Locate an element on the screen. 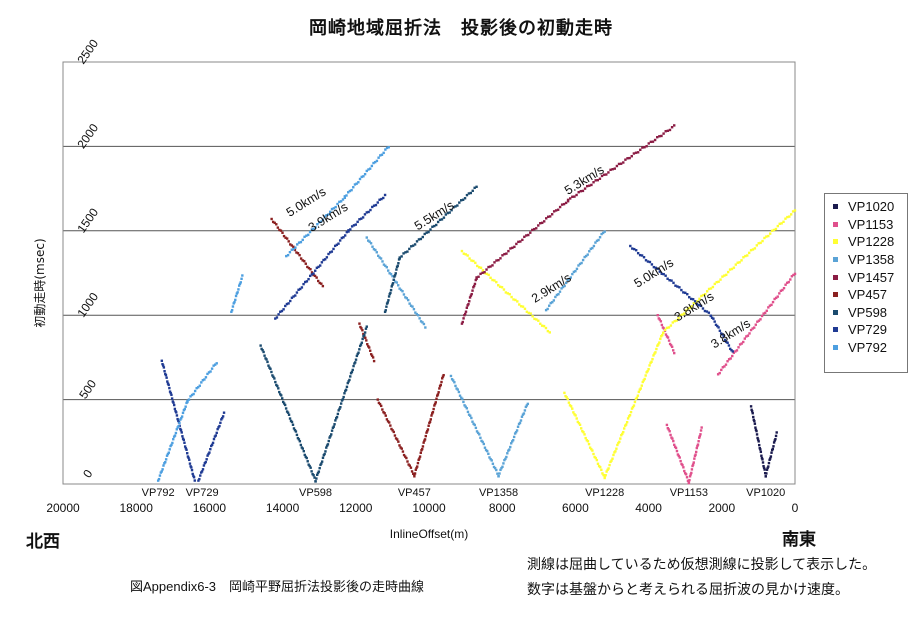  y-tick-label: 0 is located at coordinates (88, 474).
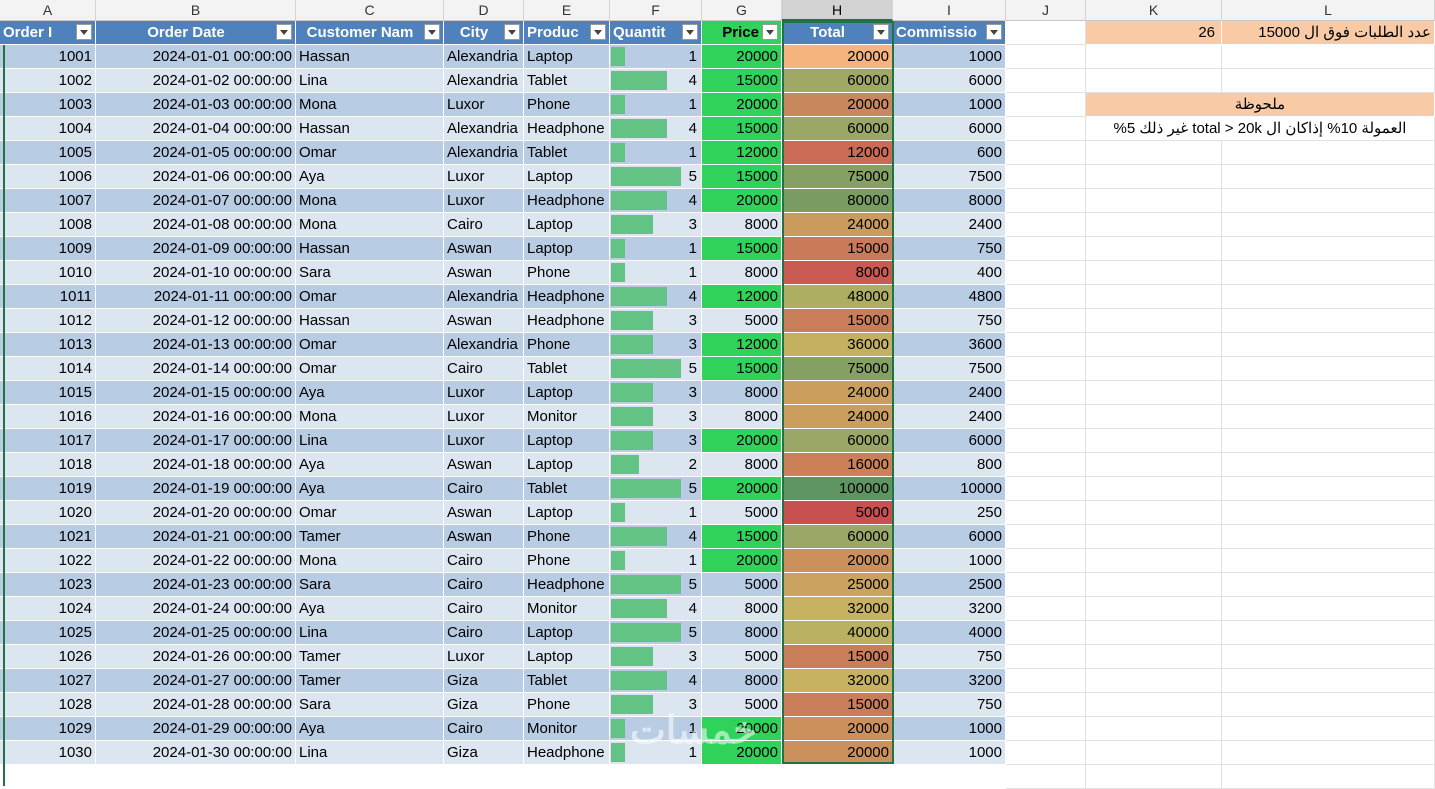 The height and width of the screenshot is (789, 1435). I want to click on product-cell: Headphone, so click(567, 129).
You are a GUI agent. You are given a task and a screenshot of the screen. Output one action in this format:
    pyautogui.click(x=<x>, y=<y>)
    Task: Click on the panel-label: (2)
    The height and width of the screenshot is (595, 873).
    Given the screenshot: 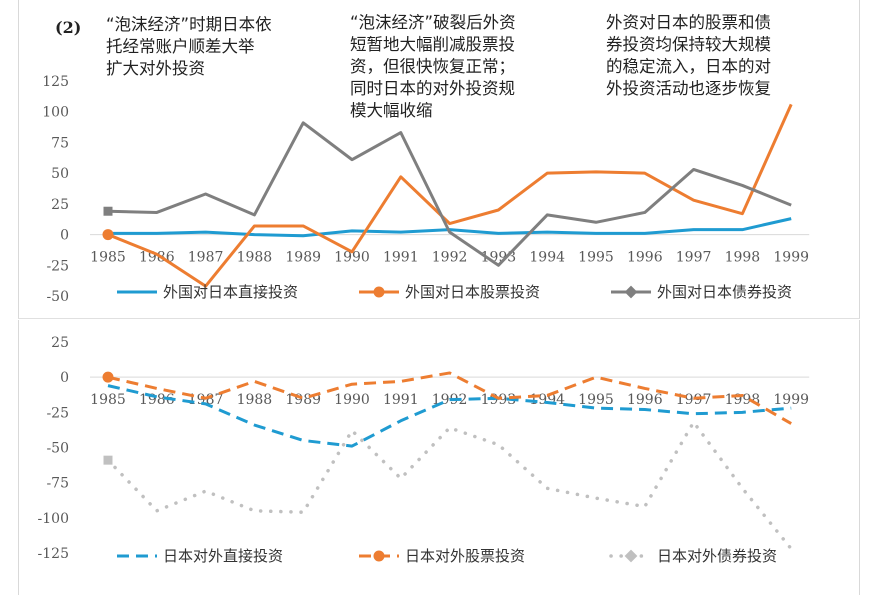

#### [Activity]
Rewrite the entries starting at the line containing "You are a GUI" and ending at the end of the entries, replacing "action" with "command" and leaving the rest unchanged. Leave out the pictures.

#### [Answer section]
You are a GUI agent. You are given a task and a screenshot of the screen. Output one command in this format:
    pyautogui.click(x=<x>, y=<y>)
    Task: Click on the panel-label: (2)
    The height and width of the screenshot is (595, 873).
    Given the screenshot: 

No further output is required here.